Alvaro Paes Leme | 17/04/2019

Um novo governo começa esse ano e com isso velhos desafios voltam à pauta principal. Com as delações premiadas de Ricardo Saud e Joesley Batista, o governo Temer acabou e, junto a si, enterrou assuntos fundamentais para a retomada do crescimento nacional. Pautas como a Reforma da Previdência foram prontamente engavetadas. Contudo, o cenário agora é diferente, temos um novo Congresso e, mais importante ainda, uma nova Presidência, com, de início, amplos poderes populares.

Antes mesmo da corrida eleitoral começar, o presidente Jair Bolsonaro deixava claro a sua ligação às pautas reformistas, confirmando como Ministro da Economia o liberal Paulo Guedes. A consolidação fiscal seria, claramente, a meta do governo. As presidências que o antecederam, entregaram as contas públicas em um péssimo cenário, com resultado primário de -2,2% do PIB e dívida pública no patamar de 80%, deixando claro o quadro devastador.

Para entendermos o cenário da economia nacional, é necessário termos em mente uma série de fatores. Ao assumir a Presidência da República, Michel Temer se deparava com uma queda do PIB de 3,5%, o desemprego em 11,2%, um déficit de 2,6% e a inflação na casa dos 10%. Nessa perspectiva, os tradicionais instrumentos de política anticíclica estavam fadados a fracassar. Em um caso de política fiscal expansionista, a elevação da dívida pública poderia levar a uma crise sem precedentes no cenário nacional. Já a política monetária, era impossibilitada pela alta da inflação, cujo histórico a torna ainda mais perigosa no cenário político. Esse quadro se mostrava extremamente desafiador e seria necessário ter em mente que as velhas soluções de política anticíclica não iriam dar certo. Diante disso, Ilan Goldfajn, à época, presidente do BACEN, decidiu manter a taxa Selic elevada, permitindo, com a credibilidade que o cargo demanda, a queda da inflação.

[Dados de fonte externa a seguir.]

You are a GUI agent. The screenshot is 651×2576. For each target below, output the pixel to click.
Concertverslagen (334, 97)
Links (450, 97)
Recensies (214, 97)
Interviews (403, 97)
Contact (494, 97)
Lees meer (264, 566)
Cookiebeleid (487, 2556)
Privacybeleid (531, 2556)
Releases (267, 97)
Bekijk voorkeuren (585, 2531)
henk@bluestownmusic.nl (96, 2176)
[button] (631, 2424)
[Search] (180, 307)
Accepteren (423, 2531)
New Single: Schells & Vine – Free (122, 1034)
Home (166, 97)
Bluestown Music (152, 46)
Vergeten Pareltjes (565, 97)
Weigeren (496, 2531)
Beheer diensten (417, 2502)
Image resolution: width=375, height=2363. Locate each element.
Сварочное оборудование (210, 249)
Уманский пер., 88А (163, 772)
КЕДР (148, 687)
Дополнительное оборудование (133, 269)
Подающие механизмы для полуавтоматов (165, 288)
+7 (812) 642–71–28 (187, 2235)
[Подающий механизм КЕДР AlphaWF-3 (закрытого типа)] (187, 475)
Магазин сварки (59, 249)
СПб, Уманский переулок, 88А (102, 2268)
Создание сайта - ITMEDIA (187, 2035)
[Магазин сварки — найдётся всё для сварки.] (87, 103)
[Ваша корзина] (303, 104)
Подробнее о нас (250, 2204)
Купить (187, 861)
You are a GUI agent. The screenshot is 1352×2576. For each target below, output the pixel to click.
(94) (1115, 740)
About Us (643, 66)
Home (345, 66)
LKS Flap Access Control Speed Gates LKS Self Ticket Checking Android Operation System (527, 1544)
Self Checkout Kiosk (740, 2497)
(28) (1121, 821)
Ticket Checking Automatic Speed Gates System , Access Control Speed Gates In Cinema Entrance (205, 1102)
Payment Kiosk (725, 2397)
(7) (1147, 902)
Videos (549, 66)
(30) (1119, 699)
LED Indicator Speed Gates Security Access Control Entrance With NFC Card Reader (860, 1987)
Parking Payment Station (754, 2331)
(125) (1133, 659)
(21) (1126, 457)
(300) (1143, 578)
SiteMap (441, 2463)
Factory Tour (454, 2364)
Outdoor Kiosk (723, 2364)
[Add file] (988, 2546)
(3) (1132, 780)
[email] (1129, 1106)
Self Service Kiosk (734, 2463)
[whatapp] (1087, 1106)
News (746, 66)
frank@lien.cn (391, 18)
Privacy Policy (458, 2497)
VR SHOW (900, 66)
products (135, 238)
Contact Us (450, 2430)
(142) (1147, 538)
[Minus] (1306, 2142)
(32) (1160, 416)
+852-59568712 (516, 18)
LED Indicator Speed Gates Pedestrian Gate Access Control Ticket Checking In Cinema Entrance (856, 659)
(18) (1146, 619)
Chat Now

Posteriormente, com o objetivo da política monetária alcançado a inflação em níveis seguros, foi possível movimentos de queda da taxa Selic, levando- a a um quadro de baixa inflação e taxa de juros básica. Dessa forma o problema inflacionário estava resolvido.

Contudo, o quadro fiscal ainda era um problema a ser resolvido. O primeiro desafio, a PEC 241 (ou PEC 55, no Senado), que estabelecia o teto de gastos, foi importante para introduzir quase uma obrigatoriedade do ajuste fiscal. Nesse difícil movimento político, o presidente gastou muito seu capital político, visto que os gastos seriam congelados em valores reais no período de 20 anos. Tal medida era um estímulo à Reforma da Previdência. Contudo, diante da impopularidade do governo e da proposta, além de se tratar de um período eleitoral, a proposta foi esquecida.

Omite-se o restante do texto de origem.